Dans le quotidien d'un attaché de presse dans l'édition, il existe un moment de grâce : celui où Dorothée Fries, assistante de la rédaction de « La grande librairie », appelle pour confirmer l'invitation d'un auteur. « Quand je vois son nom s'afficher sur mon téléphone, je sais que notre discussion sera suivie d'une petite danse de la joie », s'exclame Arnaud Labory, directeur de l'agence de communication La Bande. « On vient d'apprendre qu'Oxmo Puccino ferait partie de l'émission du 19 mai pour son premier roman. Cela reste un Graal, avec un effet immédiat sur les ventes », confirme Charlotte Rousseau, chef du service de presse de Lattès, qui lance dès lors la machine : « On prévient nos commerciaux et les libraires pour que le livre soit bien en place. » Si la petite équipe de fidèles qui entoure François Busnel effectue parfois un tri, c'est bien le producteur et animateur du programme qui compose son plateau, après avoir reçu chaque ouvrage « systématiquement dédicacé par l'auteur », indique Charlotte Rousseau, et aimé son contenu.
Olivia de Lamberterie, qui reçoit une cinquantaine de livres par jour, choisit elle aussi personnellement les livres qu'elle chroniquera dans « Télématin », ou dans Elle. Elle reste attentive aux recommandations des éditeurs et attachés de presse, qui connaissent ses goûts, « mais si on m'assure que tel livre est un chef-d'œuvre, et que ça n'en est pas un, je serai beaucoup moins à l'écoute la fois d'après », pointe-t-elle.
Du côté des talk-shows de la fin de journée, en revanche, ce sont les journalistes programmateurs, avec leur vision panoramique de l'actualité, qui ont les cartes en main. « C à vous », « Quotidien », « C ce soir », la nouvelle émission de Karim Rissouli sur France 5, « 28 minutes », présenté par Élisabeth Quin sur Arte... Les échanges sont constants, et fructueux. « Avec Vincent Lesclauze, programmateur chez Quotidien, on s'écrit deux fois par semaine. Il faut les tenir au courant de nos nouveautés mais sans harceler. Et surtout, il faut être honnête, sur le contenu du livre, et sur le profil de l'auteur, s'il sera à l'aise en plateau... », raconte Arnaud Labory.
L'ère du sur-mesure
Pour lancer début janvier la promotion de La familia grande, de Camille Kouchner, Caroline Gutmann a opté pour Le Monde, L'Obs, Elle et l'incontournable plateau de « La Grande librairie ». « Un mois plus tard, elle s'est rendue chez Quotidien », ajoute la directrice de la communication du Seuil, donnant ainsi un échantillon des médias les plus convoités par les maisons d'édition.

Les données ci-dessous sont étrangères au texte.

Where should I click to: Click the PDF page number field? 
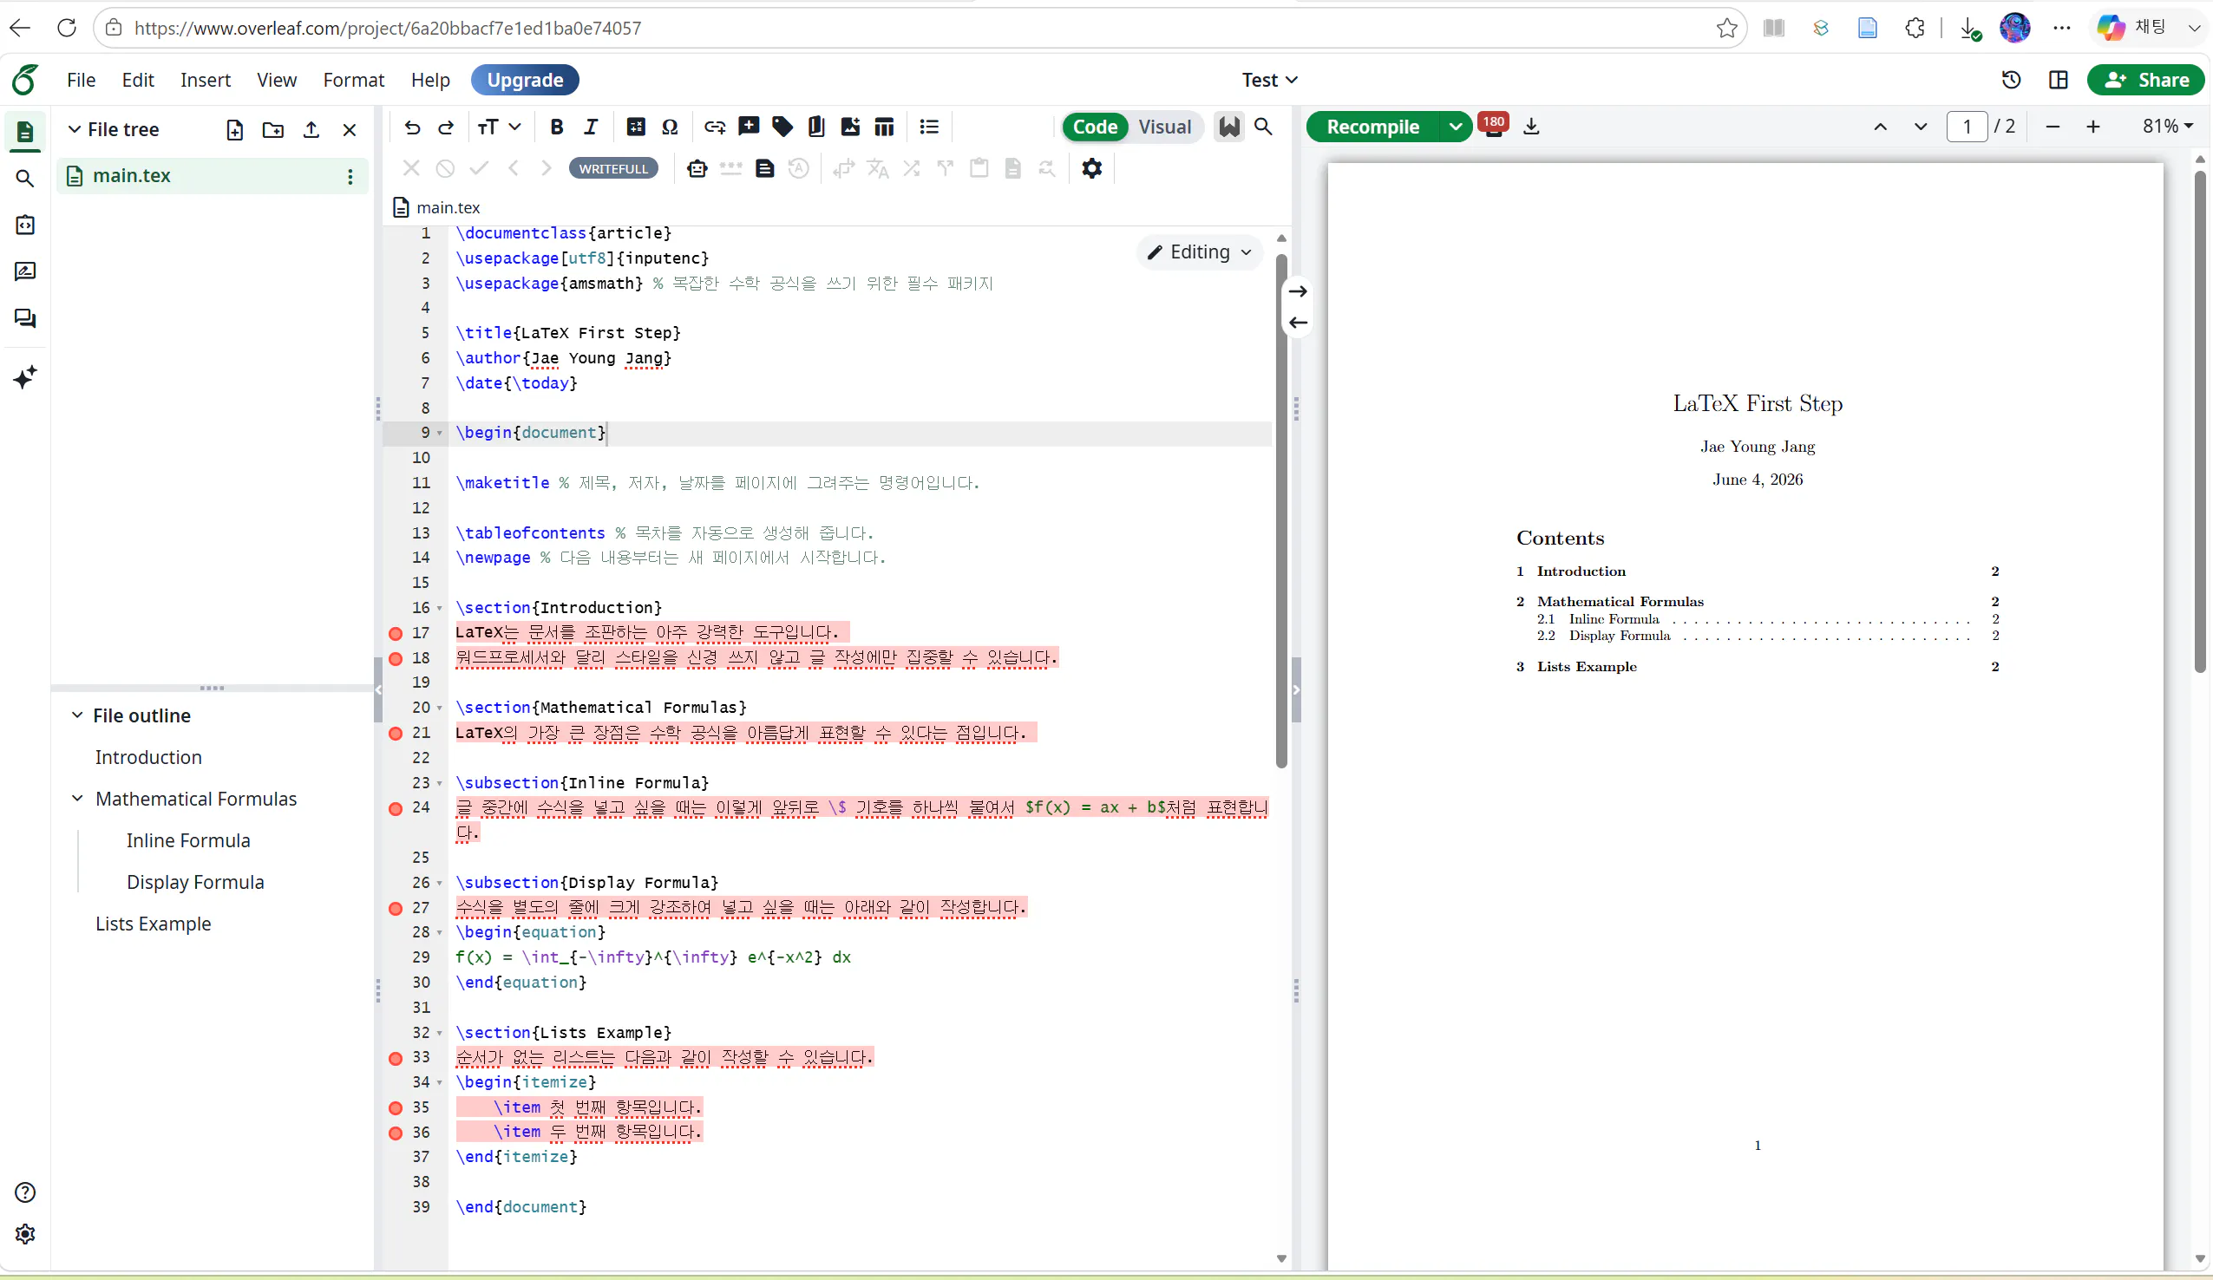click(x=1967, y=126)
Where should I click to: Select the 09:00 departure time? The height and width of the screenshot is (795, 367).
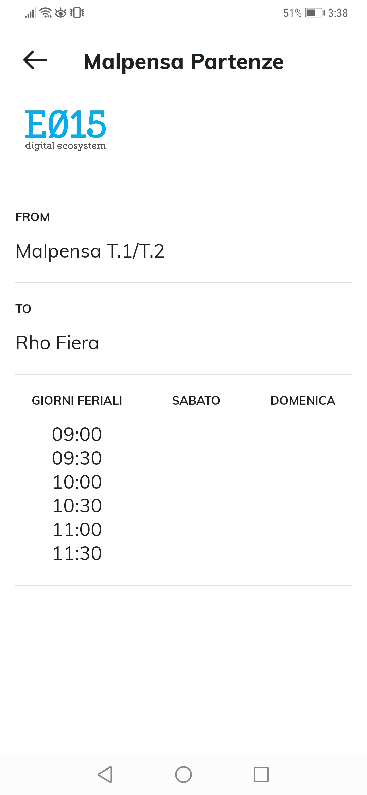click(x=77, y=434)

De l'aveu général cependant, il n'existe pas de petite victoire, tant les espaces dédiés au livre se sont réduits, en particulier dans la presse écrite. « Et puis nous sommes passés dans l'ère du sur-mesure : il nous faut des articles, des radios, des télévisions, des formats web... La promo évolue au fil du temps », relève Caroline Gutmann, qui explique travailler très régulièrement avec Brut ou Konbini.

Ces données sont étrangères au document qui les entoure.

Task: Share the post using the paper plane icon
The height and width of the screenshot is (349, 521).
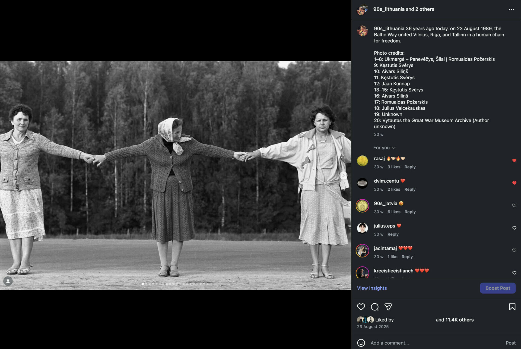Action: click(x=388, y=307)
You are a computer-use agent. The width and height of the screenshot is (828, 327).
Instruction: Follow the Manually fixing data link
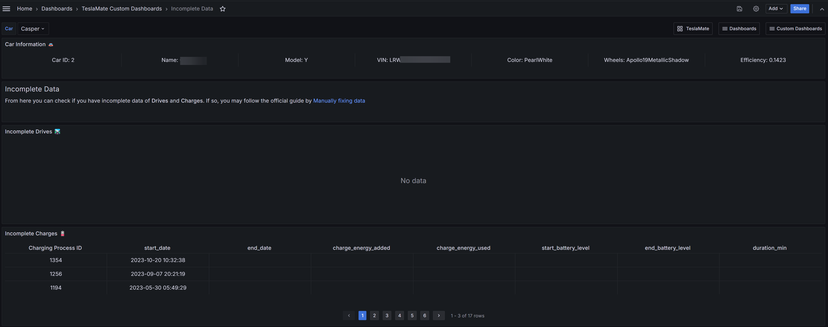339,101

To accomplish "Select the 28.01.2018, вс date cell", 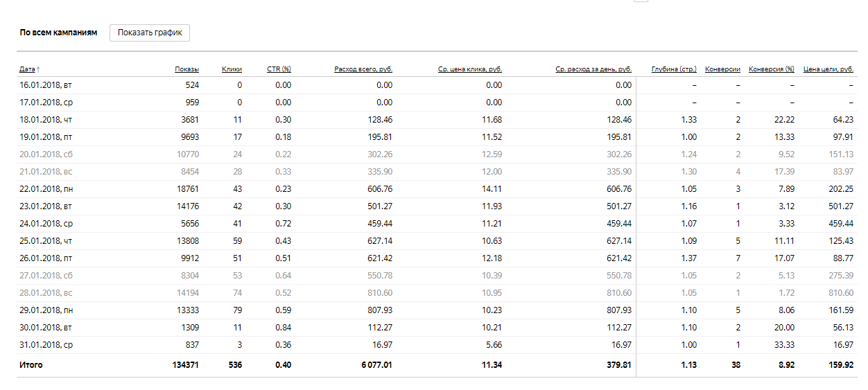I will pyautogui.click(x=45, y=293).
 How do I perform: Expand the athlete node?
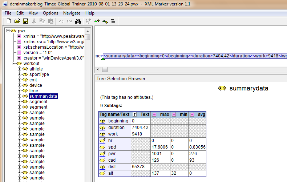(x=19, y=69)
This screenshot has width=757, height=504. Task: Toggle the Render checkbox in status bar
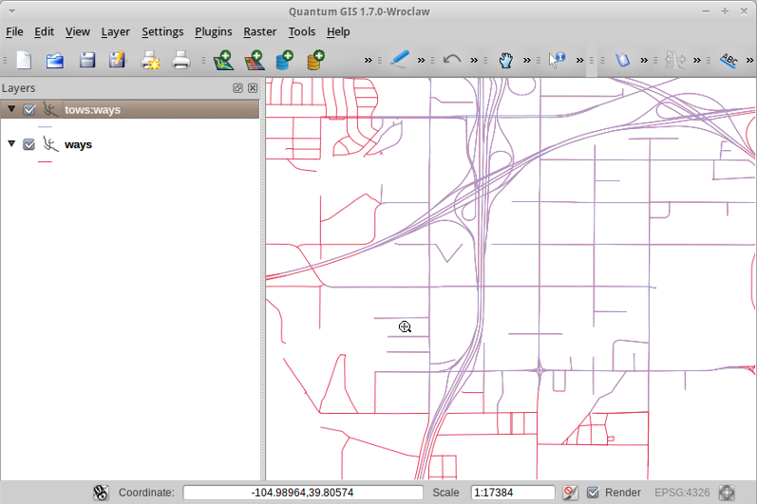click(593, 493)
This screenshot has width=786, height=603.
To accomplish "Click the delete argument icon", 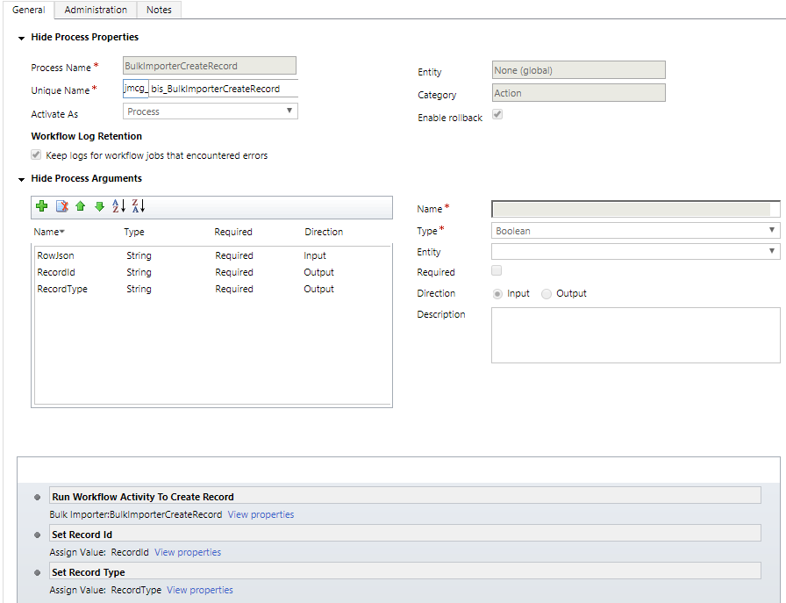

Clémence Seibel, attachée de presse indépendante et qui défend des ouvrages de littérature grand public et pratiques, aime miser sur la presse régionale, « plus ouverte aux propositions que la presse nationale », et sur les sites internet des quotidiens et hebdomadaires, parce que les articles circulent plus vite. ParisMatch.com et 20Minutes.fr ont ainsi été parmi les premiers à parler du livre Jouissance Club, de Jüne Plã (Marabout, janvier 2020), dont elle gérait la promotion et qui dépasse les 200 000 ventes. Mais avant de toucher le public, le plus dur reste souvent de faire lire les journalistes. Et pour cela, « rien de mieux qu'un papier dans Le Parisien, ou une dépêche AFP, lus par toute la presse », pour changer le destin d'un livre.